# [STATED GOAL 1]
According to the post on image bank search, what is the only way to routinely deliver instant search results?
# [STATED GOAL 2]
In the post on image bank search, condense the paragraph that begins "If the user wants a search on" into two sentences that keep its main facts.
# [STATED GOAL 3]
List every step that the post on image bank search says the server would have to complete before it could deliver any hits for a search on "palace" and "soldier."

# [DOCUMENT SEGMENT]
----------
"Let the ops worry about time" is not an answer.
We're talking about the something we're hoping to turn into a world-class mass-use image bank, and its front-line public-facing search capability.
That's on an altogether different scale to WDQ running a few hundred searches a day.
Moreover, we're talking about a public-facing search capability, where you're user clicks a tag and they want an updated results set *instantly* -- their sitting around while the server makes a cup of tea, or declares the query is too complex and goes into a sulk is not an option.
If the user wants a search on "palace" and "soldier", there simply is not time for the server to first recursively build a list of every palace it knows about, then every image related to each of those palaces, then every soldier it knows about, every image related to each of those soldiers, then intersect the two (very big) lists before it can start delivering any image hits at all. That is not acceptable. A random internet user wants those hits straight away.
The only way to routinely be able to deliver that is denormalisation.
----------
# [RECORD LIST]
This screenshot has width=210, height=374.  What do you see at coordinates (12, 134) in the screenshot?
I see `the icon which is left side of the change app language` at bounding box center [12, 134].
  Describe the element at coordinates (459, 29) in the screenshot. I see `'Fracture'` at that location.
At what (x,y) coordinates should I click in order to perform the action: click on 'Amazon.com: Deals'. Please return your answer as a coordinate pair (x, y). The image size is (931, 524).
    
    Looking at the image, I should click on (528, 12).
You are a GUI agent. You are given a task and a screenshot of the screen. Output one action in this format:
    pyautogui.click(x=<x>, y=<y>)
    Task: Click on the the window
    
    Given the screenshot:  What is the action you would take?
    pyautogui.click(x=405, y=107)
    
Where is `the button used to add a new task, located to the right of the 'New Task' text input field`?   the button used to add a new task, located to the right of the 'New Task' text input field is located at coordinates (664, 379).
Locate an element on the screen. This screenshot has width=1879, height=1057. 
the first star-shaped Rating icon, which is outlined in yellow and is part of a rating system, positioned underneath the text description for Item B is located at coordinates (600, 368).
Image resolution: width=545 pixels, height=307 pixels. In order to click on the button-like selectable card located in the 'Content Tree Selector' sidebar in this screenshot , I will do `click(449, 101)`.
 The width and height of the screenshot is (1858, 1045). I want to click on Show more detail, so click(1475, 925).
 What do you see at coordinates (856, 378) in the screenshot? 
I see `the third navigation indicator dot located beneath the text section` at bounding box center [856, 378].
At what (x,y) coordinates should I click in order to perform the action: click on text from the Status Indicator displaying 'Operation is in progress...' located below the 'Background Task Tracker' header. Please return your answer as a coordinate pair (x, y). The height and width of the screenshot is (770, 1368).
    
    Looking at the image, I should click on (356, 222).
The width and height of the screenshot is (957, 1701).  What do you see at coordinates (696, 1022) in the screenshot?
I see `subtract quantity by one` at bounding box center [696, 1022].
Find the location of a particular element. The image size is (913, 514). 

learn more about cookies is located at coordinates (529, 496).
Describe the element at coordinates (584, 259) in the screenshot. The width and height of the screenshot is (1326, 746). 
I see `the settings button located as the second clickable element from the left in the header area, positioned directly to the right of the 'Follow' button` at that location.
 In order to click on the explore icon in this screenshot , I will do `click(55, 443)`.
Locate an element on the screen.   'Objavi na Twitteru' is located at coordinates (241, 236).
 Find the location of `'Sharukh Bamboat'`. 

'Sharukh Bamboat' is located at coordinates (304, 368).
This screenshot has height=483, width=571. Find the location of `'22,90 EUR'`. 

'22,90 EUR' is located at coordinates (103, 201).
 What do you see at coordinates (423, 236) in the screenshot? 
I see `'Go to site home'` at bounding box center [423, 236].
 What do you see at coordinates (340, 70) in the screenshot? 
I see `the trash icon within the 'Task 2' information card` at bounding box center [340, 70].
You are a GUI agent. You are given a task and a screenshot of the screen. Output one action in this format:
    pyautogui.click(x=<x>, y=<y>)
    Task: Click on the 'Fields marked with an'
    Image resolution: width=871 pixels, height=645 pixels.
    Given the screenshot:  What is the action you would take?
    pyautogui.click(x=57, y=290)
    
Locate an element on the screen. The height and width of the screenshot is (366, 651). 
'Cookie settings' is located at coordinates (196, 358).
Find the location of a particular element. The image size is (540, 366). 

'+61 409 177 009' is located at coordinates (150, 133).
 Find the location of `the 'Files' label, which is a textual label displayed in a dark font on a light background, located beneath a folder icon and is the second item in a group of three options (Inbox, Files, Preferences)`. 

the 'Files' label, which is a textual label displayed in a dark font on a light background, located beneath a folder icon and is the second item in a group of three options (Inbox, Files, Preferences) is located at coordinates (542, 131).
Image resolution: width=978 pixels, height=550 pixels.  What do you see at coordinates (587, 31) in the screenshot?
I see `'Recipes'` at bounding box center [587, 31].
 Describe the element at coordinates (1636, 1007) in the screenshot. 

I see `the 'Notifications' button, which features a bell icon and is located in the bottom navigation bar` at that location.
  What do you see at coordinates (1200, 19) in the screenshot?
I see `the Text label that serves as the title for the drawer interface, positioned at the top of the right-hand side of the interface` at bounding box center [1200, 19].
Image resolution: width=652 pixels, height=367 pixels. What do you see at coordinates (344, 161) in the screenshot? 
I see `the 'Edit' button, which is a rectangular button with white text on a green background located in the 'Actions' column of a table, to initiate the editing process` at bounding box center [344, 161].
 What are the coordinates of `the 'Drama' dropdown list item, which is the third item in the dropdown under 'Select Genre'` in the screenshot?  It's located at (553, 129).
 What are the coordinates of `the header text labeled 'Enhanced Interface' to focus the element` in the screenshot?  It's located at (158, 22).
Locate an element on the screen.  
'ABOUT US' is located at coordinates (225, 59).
----------
# [TASK ANSWER 1]
Denormalisation.

# [TASK ANSWER 2]
For a search on "palace" and "soldier," the server has no time to recursively list every palace and its images, then every soldier and its images, and then intersect those two very big lists before delivering any hits. That is unacceptable, because a random internet user wants the hits straight away.

# [TASK ANSWER 3]
- Recursively build a list of every palace it knows about
- Find every image related to each of those palaces
- Find every soldier it knows about
- Find every image related to each of those soldiers
- Intersect the two very big lists